Ich beginne mit dem Dauerbrenner „Zulässigkeit der rückwirkenden Bestellung“ , gekoppelt mit der Frage: Welche Auswirkungen hat es, wenn der Beschuldigte einen Wahlanwalt hat.

Zu den Fragen drei Entscheidungen, und zwar den LG Neubrandenbrug, Beschl. v. 30.07.2021 – 23 Qs 86/21-, den LG Stralsund, Beschl. v. 23.08.2021 – 26 Qs 161/21 – und den AG Torgau, Beschl. v. 03.08.2021 – 5 Gs 163/21. Beide LG und das AG haben die nachträgliche Bestellung als zulässig angesehen.
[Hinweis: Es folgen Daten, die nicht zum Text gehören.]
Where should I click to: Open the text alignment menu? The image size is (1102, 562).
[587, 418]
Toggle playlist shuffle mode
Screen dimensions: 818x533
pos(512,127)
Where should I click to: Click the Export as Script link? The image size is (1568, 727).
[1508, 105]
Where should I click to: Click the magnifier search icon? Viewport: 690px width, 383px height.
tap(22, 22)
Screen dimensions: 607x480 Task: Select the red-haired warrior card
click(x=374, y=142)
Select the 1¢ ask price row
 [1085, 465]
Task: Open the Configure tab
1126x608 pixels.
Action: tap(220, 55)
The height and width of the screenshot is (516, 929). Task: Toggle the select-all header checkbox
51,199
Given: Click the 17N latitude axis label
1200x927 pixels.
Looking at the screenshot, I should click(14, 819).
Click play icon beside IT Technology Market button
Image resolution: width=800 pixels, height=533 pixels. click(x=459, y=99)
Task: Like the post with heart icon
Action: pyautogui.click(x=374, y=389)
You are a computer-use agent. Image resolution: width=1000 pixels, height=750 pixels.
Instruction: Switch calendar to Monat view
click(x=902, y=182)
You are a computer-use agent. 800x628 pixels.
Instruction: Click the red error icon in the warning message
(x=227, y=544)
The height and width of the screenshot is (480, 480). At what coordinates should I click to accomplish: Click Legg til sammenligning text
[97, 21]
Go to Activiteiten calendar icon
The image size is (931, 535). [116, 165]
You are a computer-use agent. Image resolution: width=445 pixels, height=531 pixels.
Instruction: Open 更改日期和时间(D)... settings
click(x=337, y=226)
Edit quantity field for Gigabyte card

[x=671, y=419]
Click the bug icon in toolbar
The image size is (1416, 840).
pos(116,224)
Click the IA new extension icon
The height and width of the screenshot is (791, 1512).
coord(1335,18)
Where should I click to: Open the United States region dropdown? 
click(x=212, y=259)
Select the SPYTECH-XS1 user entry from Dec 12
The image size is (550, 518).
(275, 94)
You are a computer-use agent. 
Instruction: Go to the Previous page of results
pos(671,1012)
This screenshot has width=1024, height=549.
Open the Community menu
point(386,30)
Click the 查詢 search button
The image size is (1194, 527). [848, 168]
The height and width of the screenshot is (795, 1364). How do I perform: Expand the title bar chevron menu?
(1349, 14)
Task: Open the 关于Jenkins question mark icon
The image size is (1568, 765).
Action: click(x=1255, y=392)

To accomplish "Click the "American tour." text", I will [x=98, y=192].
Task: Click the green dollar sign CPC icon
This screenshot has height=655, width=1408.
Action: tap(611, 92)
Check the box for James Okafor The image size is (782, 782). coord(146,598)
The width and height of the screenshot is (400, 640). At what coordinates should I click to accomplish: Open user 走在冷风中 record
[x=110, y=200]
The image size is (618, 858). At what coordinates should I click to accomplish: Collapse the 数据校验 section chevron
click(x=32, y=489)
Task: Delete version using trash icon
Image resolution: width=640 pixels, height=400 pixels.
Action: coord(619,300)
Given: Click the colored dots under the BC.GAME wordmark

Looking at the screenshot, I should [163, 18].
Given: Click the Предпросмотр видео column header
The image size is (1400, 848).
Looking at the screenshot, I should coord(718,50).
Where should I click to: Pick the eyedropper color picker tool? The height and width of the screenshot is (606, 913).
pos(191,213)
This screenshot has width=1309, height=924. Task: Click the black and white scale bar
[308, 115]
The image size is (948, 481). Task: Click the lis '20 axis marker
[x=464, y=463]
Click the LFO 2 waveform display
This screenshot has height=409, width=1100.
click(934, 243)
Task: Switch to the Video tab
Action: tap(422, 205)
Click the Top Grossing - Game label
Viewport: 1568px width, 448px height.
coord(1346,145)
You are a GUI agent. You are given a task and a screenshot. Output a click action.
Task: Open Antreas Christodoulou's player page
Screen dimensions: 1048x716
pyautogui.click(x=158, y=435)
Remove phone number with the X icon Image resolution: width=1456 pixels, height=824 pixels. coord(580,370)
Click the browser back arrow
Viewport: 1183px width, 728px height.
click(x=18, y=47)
Ich stelle hier aber mal nur die Gründe des Beschlusses des LG Neubrandenburg ein, weil die sich auch noch zu § 141 Abs. 1 Satz 1 StPO verhalten:

„Gemäß § 140 Abs. 1 Ziff. 2 StPO liegt jedoch ein Fall der notwendigen Verteidigung deshalb vor, weil Gegenstand des Verfahrens ein versuchtes Verbrechen gemäß § 306 StGB gewesen ist. Dieser Tatvorwurf ist im Sinne des § 141 Abs. 1 Satz 1 StPO eröffnet worden. Im Gegensatz zur nicht ganz eindeutigen, wohl im nachfolgenden Sinne auszulegenden Auffassung in der Kommentierung von Schmitt (Meyer-Goßner/Schmitt, StPO, 64.A, Rdr. 3 zu § 141) ist der Begriff der Eröffnung des Tatvorwurfes nicht so eng auszulegen, dass nur förmliche Mitteilungen über die Bekanntgabe eines Ermittlungsverfahrens im Sinne von § 163 a StPO – oder § 136 StPO – im Rahmen einer Beschuldigtenvernehmung hinreichend sind. Die in der Kommentierung genannten Fundstelle (BT-Drucks 19/13829 S 35) bezieht sich auf die Richtlinie 2013/48 EU. Diese setze voraus, dass die beschuldigte Person durch „amtliche Mitteilung oder auf sonstige Weise Kenntnis“ von der Verdächtigung der Begehung einer Straftat erhalten habe, womit Anträge aufgrund der Vermutung bestehender Ermittlungen unzulässig seien. Dem lässt sich entnehmen, dass nach Auffassung des Gesetzgebers Voraussetzung für die Möglichkeit der Antragstellung die Konfrontation von amtlicher Seite mit dem Tatvorwurf notwendige, aber auch hinreichende Voraussetzung ist. Ob der Begriff „auf sonstige Weise“ auch die Inkenntnissetzung durch Dritte – etwa durch Mitbeschuldigte, deren Verteidiger Akteneinsicht hatten – mit umfasst, kann dahinstehen, erscheint aber eher fraglich (vgl. Krawczyk, Beck StPO § 141 Rdr. 4; weitergehend auf die bloße Kenntnis des Beschuldigten abstellend LG Magdeburg 25 Qs 233 Js 9703/19 (65/20), 25  65/20)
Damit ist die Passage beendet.